『クロネコヤマト「感動する企業」の秘密』を読んで

Hitoshi Yonezu

2013年12月05日 10:00

 石島洋一さんのご著書『クロネコヤマト「感動する企業」の秘密』を拝読いたしました。

 石島さんは1948年神奈川県秦野市生まれ、一橋大学経済学部卒業後、民間企業、東京都商工指導所、会計事務所勤務を経て、会計士事務所を設立されました。現在、石島公認会計士事務所所長としてご活躍されています。

 ヤマト運輸の社員や関係者に直接取材し、そのエピソードを中心として、ヤマト運輸という会社やそこで働く人の考え方を紹介してくれる本です。
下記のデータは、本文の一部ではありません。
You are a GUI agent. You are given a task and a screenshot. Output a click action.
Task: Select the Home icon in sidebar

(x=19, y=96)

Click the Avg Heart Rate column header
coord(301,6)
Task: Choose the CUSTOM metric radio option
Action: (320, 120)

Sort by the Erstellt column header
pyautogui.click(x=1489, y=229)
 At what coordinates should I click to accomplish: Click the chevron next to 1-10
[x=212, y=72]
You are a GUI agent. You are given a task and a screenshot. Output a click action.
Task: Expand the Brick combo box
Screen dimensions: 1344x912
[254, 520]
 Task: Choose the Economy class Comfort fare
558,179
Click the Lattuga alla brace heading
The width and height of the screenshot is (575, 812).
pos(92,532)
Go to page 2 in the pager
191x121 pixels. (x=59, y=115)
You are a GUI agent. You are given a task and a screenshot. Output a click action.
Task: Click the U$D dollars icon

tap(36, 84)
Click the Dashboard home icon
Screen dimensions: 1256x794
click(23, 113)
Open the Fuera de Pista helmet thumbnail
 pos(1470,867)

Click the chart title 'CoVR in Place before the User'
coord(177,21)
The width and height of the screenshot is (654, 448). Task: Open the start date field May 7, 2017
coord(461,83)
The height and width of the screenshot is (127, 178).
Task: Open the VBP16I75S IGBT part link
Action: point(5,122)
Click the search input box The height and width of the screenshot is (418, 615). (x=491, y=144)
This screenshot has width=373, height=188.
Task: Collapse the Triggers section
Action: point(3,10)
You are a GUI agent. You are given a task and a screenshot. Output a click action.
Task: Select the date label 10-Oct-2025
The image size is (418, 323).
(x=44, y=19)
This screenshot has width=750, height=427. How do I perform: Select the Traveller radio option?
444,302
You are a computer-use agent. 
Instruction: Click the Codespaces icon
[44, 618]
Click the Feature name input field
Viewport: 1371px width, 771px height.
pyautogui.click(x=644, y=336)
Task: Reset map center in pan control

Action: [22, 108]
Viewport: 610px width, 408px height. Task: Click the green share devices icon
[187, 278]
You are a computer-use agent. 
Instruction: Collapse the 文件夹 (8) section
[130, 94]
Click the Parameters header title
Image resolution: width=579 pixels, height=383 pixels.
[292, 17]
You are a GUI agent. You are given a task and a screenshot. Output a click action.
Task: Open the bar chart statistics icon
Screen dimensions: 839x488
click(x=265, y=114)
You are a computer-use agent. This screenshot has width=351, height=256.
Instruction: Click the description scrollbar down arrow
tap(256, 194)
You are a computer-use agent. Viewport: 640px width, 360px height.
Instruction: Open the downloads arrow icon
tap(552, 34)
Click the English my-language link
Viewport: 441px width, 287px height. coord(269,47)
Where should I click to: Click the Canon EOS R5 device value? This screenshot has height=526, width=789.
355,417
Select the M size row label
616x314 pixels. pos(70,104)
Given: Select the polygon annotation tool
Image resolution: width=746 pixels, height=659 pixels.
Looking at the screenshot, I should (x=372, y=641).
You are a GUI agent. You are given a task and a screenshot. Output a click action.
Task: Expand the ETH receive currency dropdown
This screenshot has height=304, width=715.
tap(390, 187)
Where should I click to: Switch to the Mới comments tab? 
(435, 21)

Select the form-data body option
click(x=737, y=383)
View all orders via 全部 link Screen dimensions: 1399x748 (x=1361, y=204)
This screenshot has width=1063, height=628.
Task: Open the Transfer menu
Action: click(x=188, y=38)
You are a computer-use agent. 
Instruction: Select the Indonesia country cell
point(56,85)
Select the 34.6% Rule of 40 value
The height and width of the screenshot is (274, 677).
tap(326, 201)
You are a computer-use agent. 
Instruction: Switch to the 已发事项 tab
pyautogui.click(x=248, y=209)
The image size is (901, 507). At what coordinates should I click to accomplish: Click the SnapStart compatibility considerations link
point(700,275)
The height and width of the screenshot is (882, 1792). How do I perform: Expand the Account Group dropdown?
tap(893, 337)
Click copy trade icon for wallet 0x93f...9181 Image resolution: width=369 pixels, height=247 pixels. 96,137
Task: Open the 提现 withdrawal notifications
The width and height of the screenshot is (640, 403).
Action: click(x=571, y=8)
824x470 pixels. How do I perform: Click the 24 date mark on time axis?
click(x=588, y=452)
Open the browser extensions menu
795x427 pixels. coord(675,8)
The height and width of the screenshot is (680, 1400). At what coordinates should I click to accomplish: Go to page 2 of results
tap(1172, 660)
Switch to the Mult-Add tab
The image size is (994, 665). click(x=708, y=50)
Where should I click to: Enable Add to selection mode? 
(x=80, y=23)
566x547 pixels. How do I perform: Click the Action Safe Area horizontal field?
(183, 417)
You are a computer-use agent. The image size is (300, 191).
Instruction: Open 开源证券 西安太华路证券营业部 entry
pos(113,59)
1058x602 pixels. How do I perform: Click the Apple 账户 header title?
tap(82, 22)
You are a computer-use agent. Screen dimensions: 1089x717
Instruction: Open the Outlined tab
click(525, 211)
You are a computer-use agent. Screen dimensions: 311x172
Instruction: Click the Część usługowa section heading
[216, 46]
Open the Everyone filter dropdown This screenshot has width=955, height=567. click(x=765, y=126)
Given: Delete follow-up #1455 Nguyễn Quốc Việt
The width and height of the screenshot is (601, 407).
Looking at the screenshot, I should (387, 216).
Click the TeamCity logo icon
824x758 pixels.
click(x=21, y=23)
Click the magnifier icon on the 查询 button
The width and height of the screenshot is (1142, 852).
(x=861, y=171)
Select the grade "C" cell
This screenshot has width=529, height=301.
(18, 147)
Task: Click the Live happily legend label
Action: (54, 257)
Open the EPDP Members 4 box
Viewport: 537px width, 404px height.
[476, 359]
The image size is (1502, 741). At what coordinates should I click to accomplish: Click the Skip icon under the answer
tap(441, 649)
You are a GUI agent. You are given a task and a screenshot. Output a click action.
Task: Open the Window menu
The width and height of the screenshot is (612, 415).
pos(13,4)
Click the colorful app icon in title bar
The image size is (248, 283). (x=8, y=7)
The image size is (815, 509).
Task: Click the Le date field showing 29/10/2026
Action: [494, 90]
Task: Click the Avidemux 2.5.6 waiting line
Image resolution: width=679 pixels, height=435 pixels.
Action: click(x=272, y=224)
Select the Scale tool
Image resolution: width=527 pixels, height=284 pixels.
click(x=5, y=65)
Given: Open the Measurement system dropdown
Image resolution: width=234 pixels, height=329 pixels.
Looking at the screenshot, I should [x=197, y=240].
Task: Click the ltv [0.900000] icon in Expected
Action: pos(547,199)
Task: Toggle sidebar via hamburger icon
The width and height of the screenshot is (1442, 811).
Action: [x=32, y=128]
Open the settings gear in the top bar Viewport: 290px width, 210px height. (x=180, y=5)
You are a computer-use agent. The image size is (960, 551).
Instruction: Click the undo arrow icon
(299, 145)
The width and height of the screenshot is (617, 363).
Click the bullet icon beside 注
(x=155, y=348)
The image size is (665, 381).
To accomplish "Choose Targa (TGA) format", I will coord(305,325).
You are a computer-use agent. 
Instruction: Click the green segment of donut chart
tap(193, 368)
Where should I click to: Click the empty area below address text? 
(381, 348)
 著者とヤマトホールディングスの瀬戸薫会長が高校時代の親友の関係にあるそうで、著者のヤマトに対する思い入れが強く、賛辞の多いやや偏った本になってしまっているような気がしました。

 この本を読む前に、ヤマト運輸の中興の祖、小倉昌男さんの『小倉昌男の経営学』を読んだ方がいいと思います。

 参考ブログ:第10回ビジネス読書会
 http://highlyeffective.naganoblog.jp/e858251.html

 クール宅急便の開発の際、冷蔵便は可能でも冷凍便は難しい、と考えられていたそうです。

 担当者はデータを取りそろえ「今は、冷凍品の流通需要など少ないから、宅急便で冷凍を扱うのは無理」と、小倉さんに報告しました。(p195)

 そのときの小倉さんの答えは次のようなものだったそうです。

 「このデータの見方は二通りある。需要がないから流通していないのか、需要があるのに流通させる仕組みがないのか。私は後者だと思う。君たちは見方が違うだろう。今は冷凍したものを配送する仕組みがないから流通しないだけだ。その仕組みを作れば大きな需要が生まれるはずだ」

        『クロネコヤマト「感動する企業」の秘密』 p195より引用
   


 セールスドライバーの人事制度改革について報告書を提出した小倉さんは次のような答えを返したそうです。

 「君、こんなのは大学を出た人の人事評価制度だ。全然ダメだ。君はフルーツポンチがなぜおいしいか知っているか。あれは、バナナ、ミカン、リンゴ、サクランボなどがシロップの中に浮いている。バナナは甘いからおいしい。リンゴは酸味があるからおいしい、ミカンはみずみずしさがあるからおいしいのだ。甘いという発想だけで評価してはいけない」

      『クロネコヤマト「感動する企業」の秘密』 p197-198より引用

 

 ヤマトは2019年に100周年を迎えるそうです。このときまでにグループの事業数を100まで伸ばそうという計画が進んでいるそうです。(p203)

 この本で解説されていますが、ヤマトは運輸業だけに限らず、運輸に付随したさまざまな業務を受けています。

 ヤマトの精神が分かる本です。みなさまもどうぞご参考になさってください。